The feeling urge me forward slowly. A tall mirror stood in the forest. It was out of place and yet it felt as though it belong there. I didn't ponder about how it stood on its own or why it was there I only moved towards it.

I was in a trance, not quite in control of my own actions but aware of what I was doing. When I stood directly in front of the mirror the surfaces seemed to shimmer. It was like a ripple moving a across a pond and then I stood reflected in the glass. I flinched though the me in the mirror did not. Staring back at me was harsh cold eyes was a wolf with fur of the blackest shadows. While the fur was strange enough for it didn't reflect even a hint of like it was not what made me flinch for those harsh cold eyes were the only thing that could possibly be darker than the fur. They were pitch black from corner to corner. I search but could find the whites of the eyes or even the irises.

It felt as though if I looked to long they would suck me in and I'd never see day light again. Even now the forest seemed darker, colder than when I was running.
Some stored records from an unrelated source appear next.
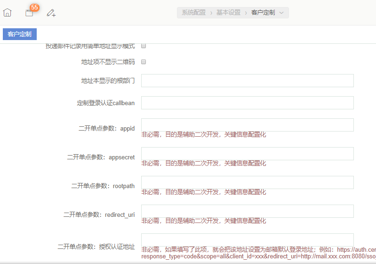Toggle 投递邮件记录用简单地址显示模式 checkbox
The height and width of the screenshot is (264, 376).
click(x=144, y=46)
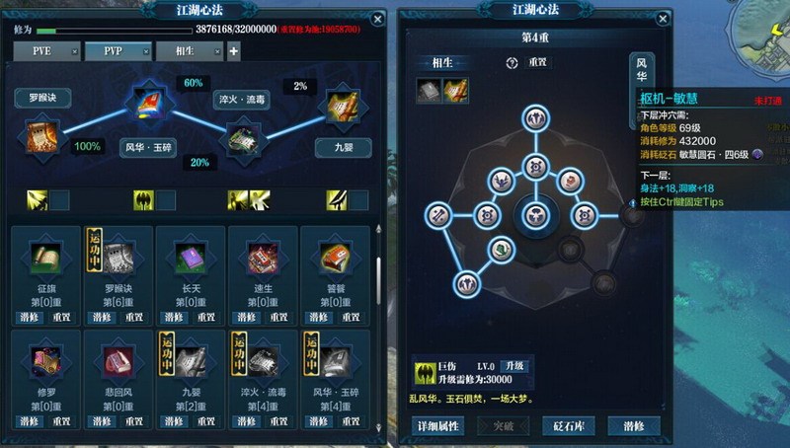Viewport: 790px width, 448px height.
Task: Click the 饕餮 skill book icon
Action: click(x=336, y=258)
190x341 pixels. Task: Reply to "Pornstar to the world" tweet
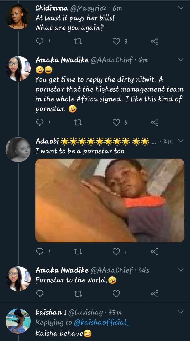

I tried to look away, to cringe back from the hatred in those eyes but I was made of ice, held captive by their glare.

The dark feeling in me churned and shifted. Suddenly I was taller, thinner, and human. I looked in the mirror and I stood in my hoodie, jeans, and sneakers but the image was all wrong. Everything had been dipped in shadows. Even my hair was a shade darker as it hung in its loose curls. It made my skin seem ever paler in contrast. Worst of all my eyes had not changed from the wolf's.

They remained pure black and filled with intense hatred. The me that stood in the mirror met my eyes and she gave me a slow, dark smile.

I woke up gasping and covered in a sheet of sweat. My alarm clock blinked at my with its too-bright numbers telling me it was nearly six am. I stood up and hissed in pain. My back protested against the new position and everything was sore from sleeping at my desk. I raised my hand to my cheek and felt the groove my keyboard left in it. Great. I groaned to myself as I walked to my dresser for clean clothes. I needed a shower.

I tried to remember the dream that left me sweating and with a deep fear in the pit of my stomach but unlike most of my nightmare is was elusive and slipped away from me. I sighed and figured that it was probably better that I couldn't remember it.

The warm water of the shower felt wonderful against my sore back and I was reluctant to leave the man-made stream. By the time I forced myself to get out and dressed it was twenty till seven. I almost missed the little green apple on my desk as I moved about my morning routine. Beneath the fruit was a folded piece of lined paper. I moved the apple aside and picked up the note.